Hello,
I have a log file that I am indexing that has events that log the word "offline" and the word "online". I want to be alerted when the event offline occurs so I am currently searching for "offline" in my sourcetype and sending out an email. Then I want to be alerted when the event online occurs. Simple right? Similar query similar alert.
The problem is that when the log file has the word offline, it has it in there MANY times until the word online occurs. And I don't want to bombard email every 5 minutes with another alert. So I have been playing around with throttling however this is not perfect and I can miss a real offline alert.
Can anyone help with coming up with a search and alert methodology that will be full proof in making sure I always get an alert when offline and an alert when online?
Thanks!
Do you have a host or server associated with the offline and online states?
What you could do is write the state of any offline hosts out to a file ( |outputcsv
or |outputlookup
). If a host already exists in the file, don't raise an alert about it.

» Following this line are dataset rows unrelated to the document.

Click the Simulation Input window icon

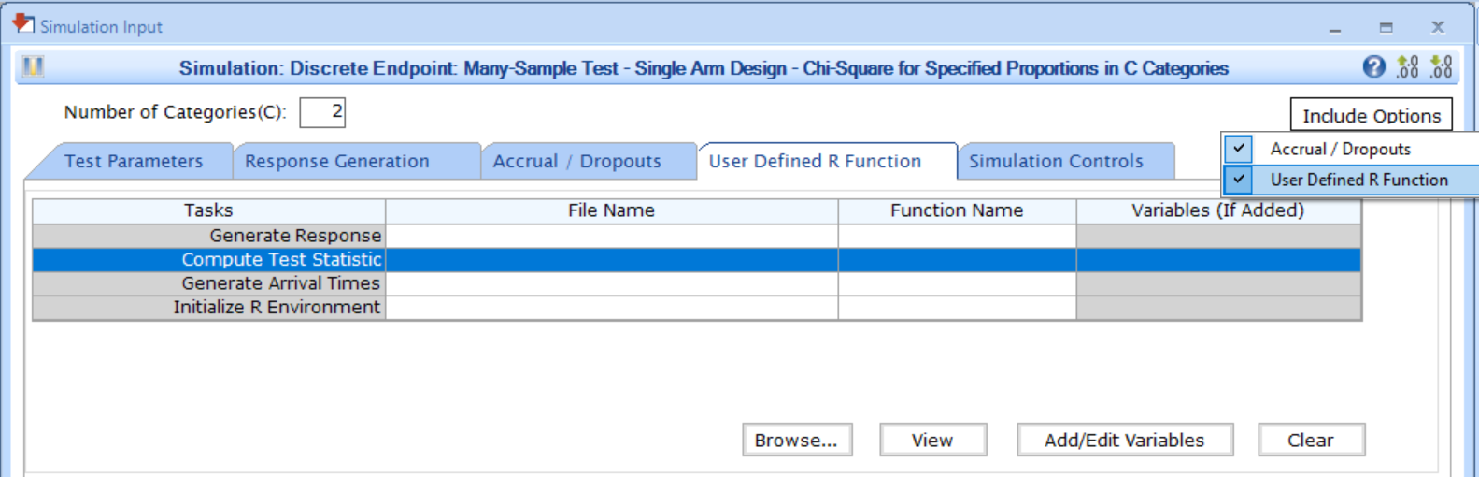click(23, 24)
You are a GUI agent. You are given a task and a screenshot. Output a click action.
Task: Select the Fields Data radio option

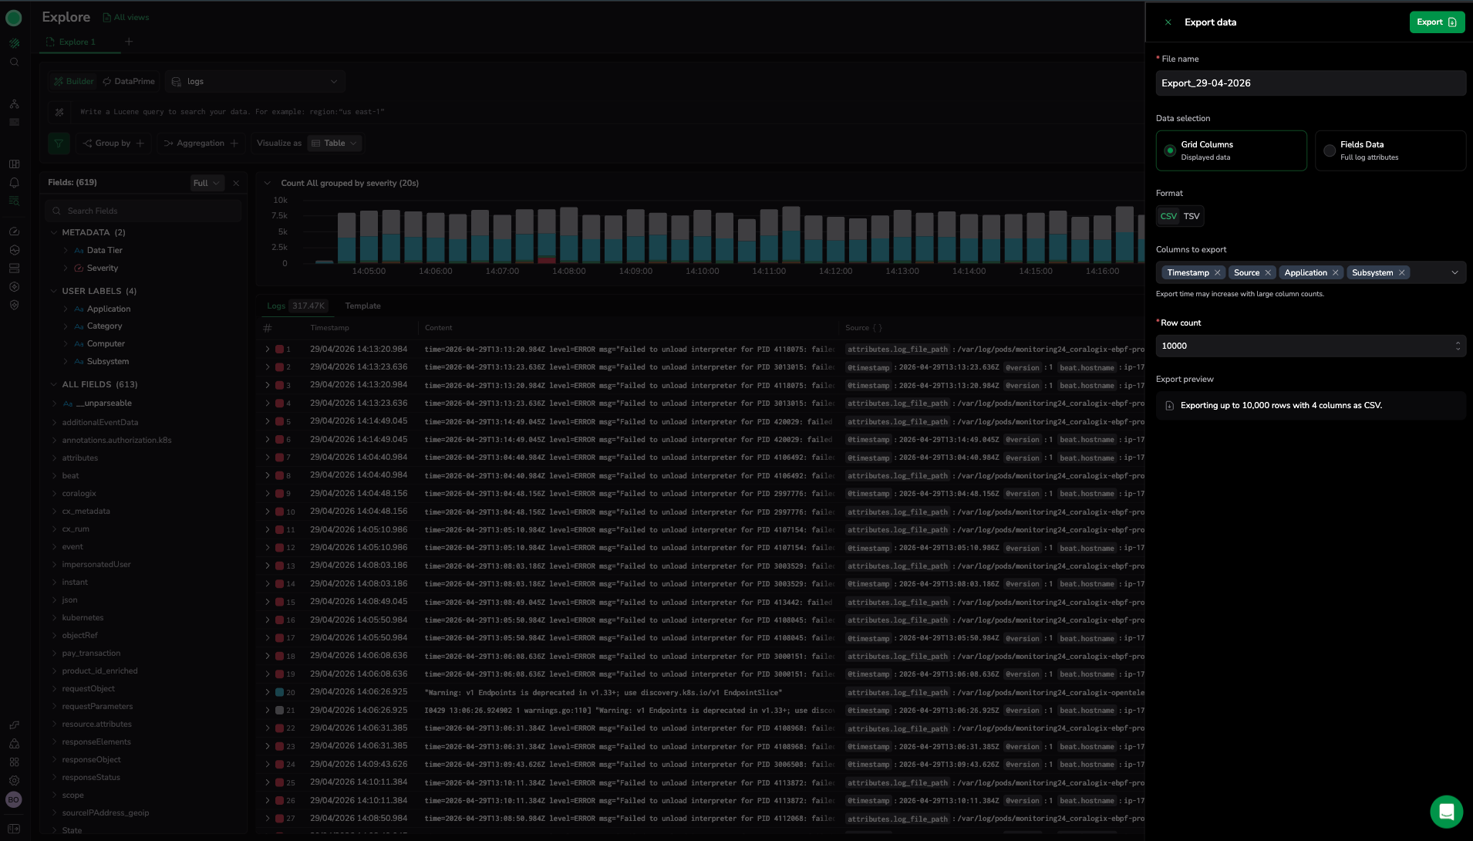[x=1330, y=150]
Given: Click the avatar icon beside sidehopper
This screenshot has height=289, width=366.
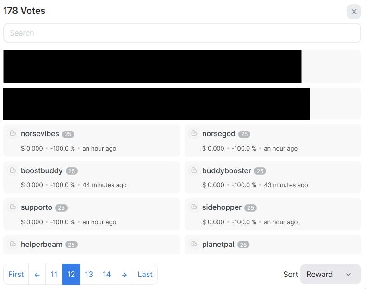Looking at the screenshot, I should tap(194, 207).
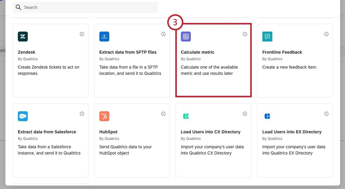345x189 pixels.
Task: Select the Load Users into EX Directory icon
Action: [x=267, y=116]
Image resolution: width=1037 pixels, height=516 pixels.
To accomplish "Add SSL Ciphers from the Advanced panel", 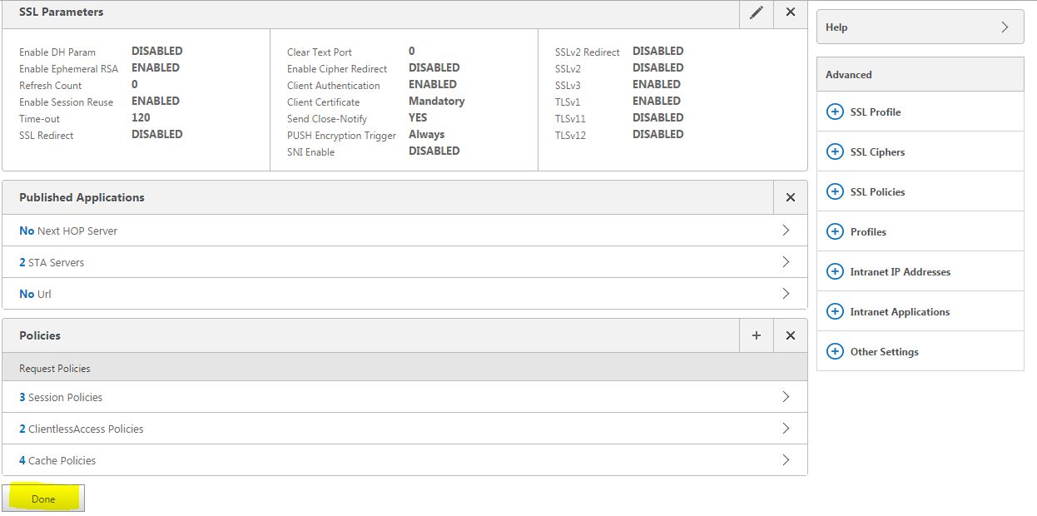I will point(835,151).
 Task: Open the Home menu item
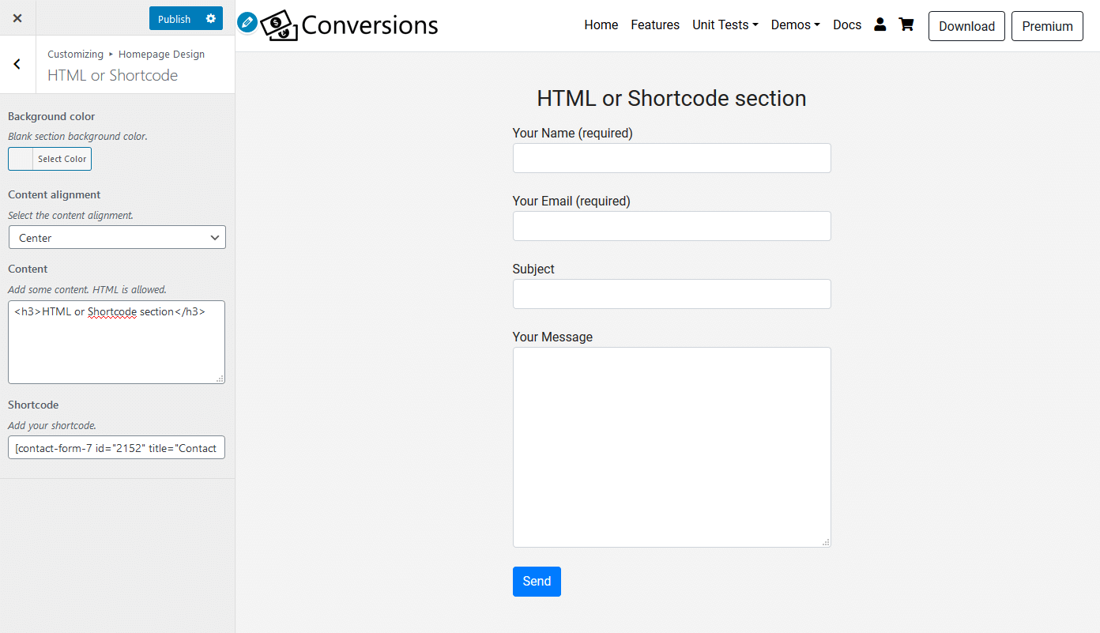(x=601, y=25)

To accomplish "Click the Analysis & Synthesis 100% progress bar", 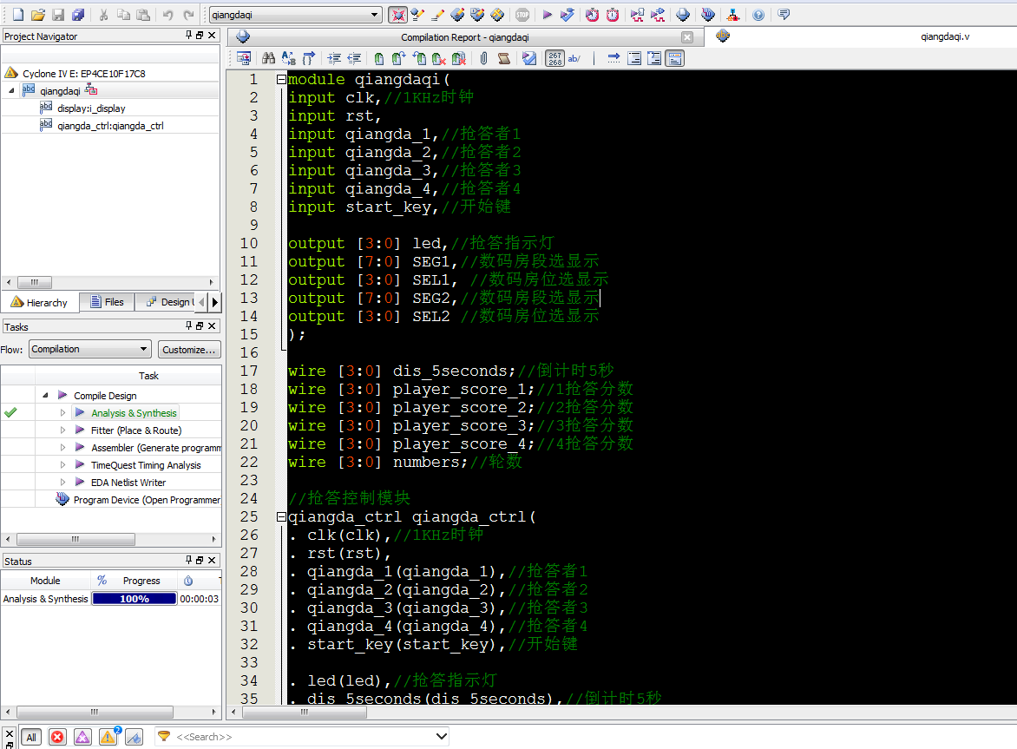I will coord(134,598).
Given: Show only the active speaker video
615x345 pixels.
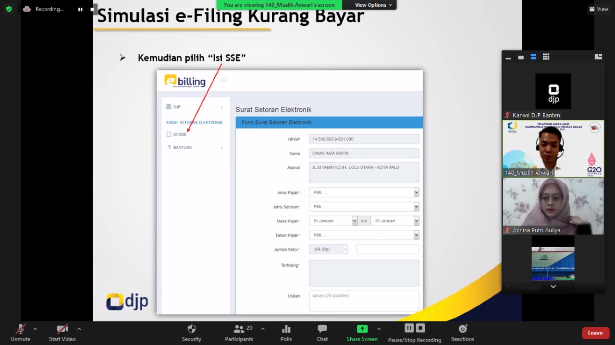Looking at the screenshot, I should pyautogui.click(x=521, y=57).
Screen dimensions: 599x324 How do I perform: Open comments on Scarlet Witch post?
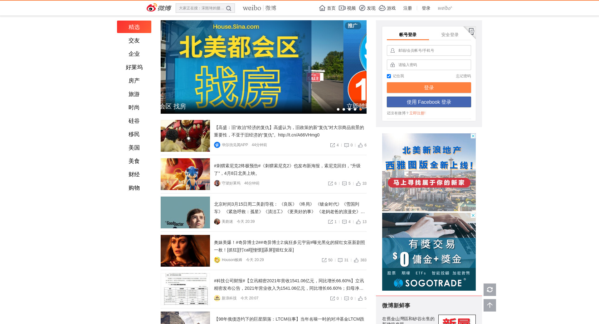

Remove the host from the file once you see a corresponding online message
I have the events already indexed in Splunk. So I can already query if the service is offline or online. The problem comes with a methodology for alerting via email. I could simply just run an alert every 5 minutes and send an email however would you really want to receive an email every 5 minutes telling you the service is down?
That's what I am trying to avoid. To figure out a way to make sure we get an email just once when offline and then an email once back online.
Thanks!